§ AIM OF THE EXERCISE:
Please rewrite every line of the listing below, requests included, shifting each coordinate in the answers by -12. Leave the pictures out.

START DATA

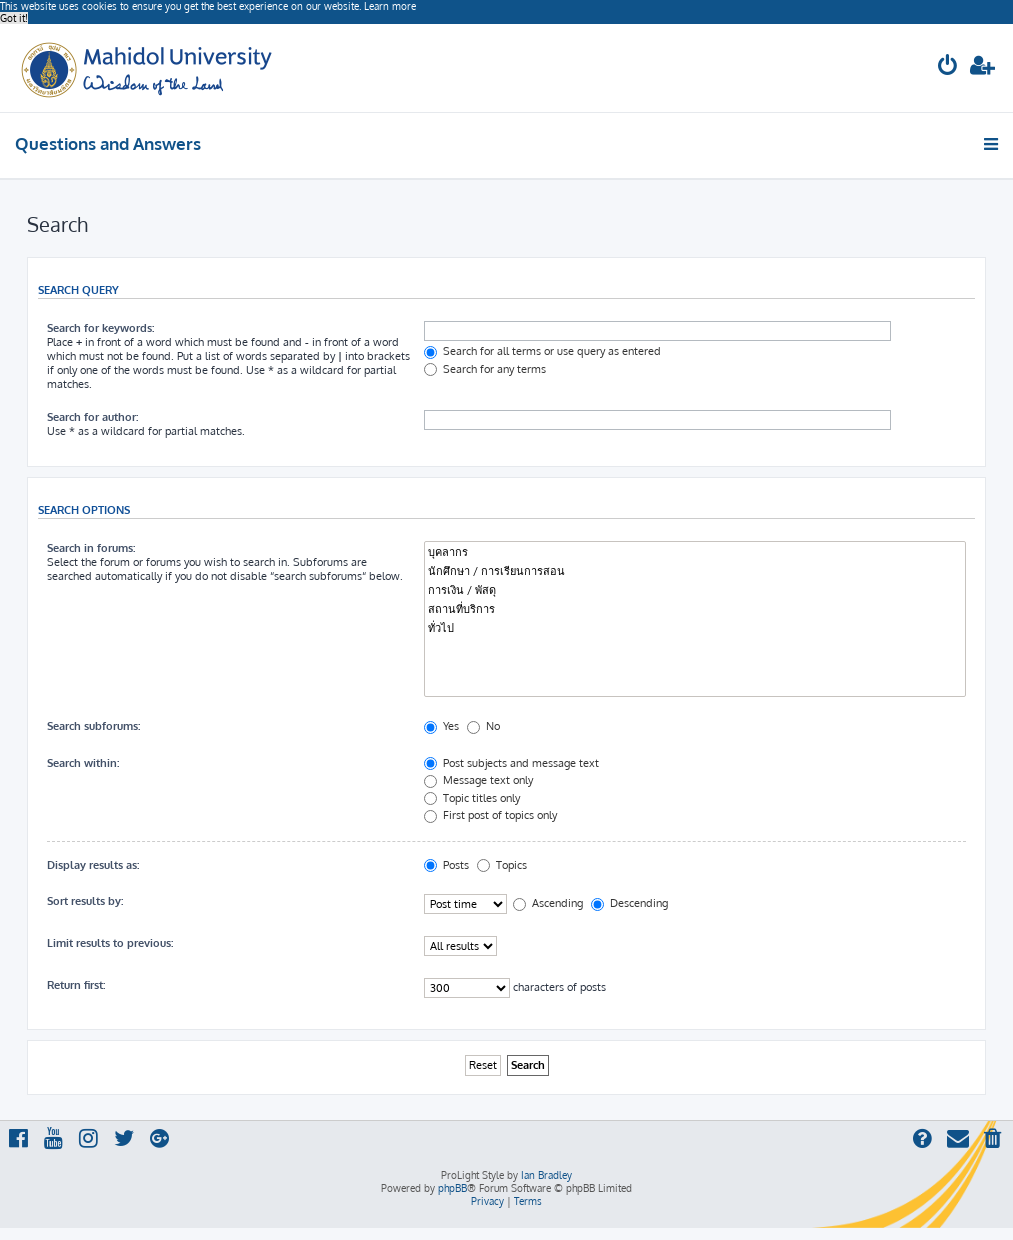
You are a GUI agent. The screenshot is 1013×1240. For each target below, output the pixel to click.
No (483, 726)
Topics (502, 865)
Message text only (478, 780)
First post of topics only (490, 815)
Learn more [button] (390, 6)
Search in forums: (91, 548)
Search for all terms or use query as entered (542, 351)
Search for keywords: (100, 328)
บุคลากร (695, 552)
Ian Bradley (546, 1175)
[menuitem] (948, 67)
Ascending (548, 903)
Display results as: (93, 865)
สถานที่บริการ (695, 609)
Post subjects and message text (511, 763)
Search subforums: (93, 726)
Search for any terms (485, 369)
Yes (441, 726)
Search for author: (92, 417)
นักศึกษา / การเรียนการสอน (695, 571)
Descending (629, 903)
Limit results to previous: (110, 943)
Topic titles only (472, 798)
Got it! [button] (14, 18)
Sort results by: (85, 901)
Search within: (83, 763)
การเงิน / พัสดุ (695, 590)
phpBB (452, 1188)
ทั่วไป (695, 628)
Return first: (76, 985)
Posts (446, 865)
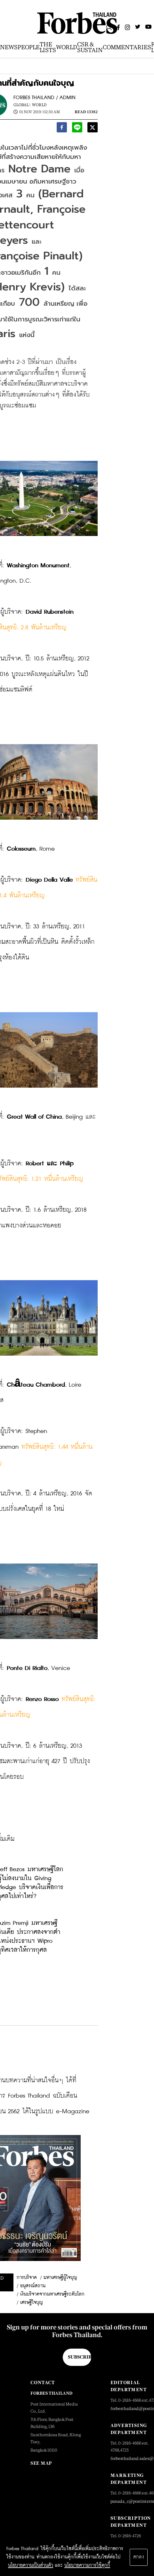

END DATA

§ CORRECT RESPONSE:
You are a GUI agent. The screenshot is 1013×1240. For each target below, output the pixel to click.
No (471, 714)
Topics (490, 853)
Message text only (466, 768)
First post of topics only (478, 803)
Learn more [button] (378, -6)
Search in forums: (79, 536)
Search for all terms or use query as entered (530, 339)
Search for keywords: (88, 316)
บุคลากร (683, 540)
Ian Bradley (534, 1163)
[menuitem] (936, 55)
Ascending (536, 891)
Display results as: (81, 853)
สถานที่บริการ (683, 597)
Post subjects and message text (499, 751)
Search subforums: (81, 714)
Search for any terms (473, 357)
Yes (429, 714)
Search for author: (80, 405)
นักศึกษา / การเรียนการสอน (683, 559)
Descending (617, 891)
Limit results to previous: (98, 931)
Topic titles only (460, 786)
Got it! [button] (2, 6)
Sort results by: (73, 889)
Search within: (71, 751)
การเงิน / พัสดุ (683, 578)
phpBB (440, 1176)
ทั่วไป (683, 616)
Return first: (64, 973)
Posts (434, 853)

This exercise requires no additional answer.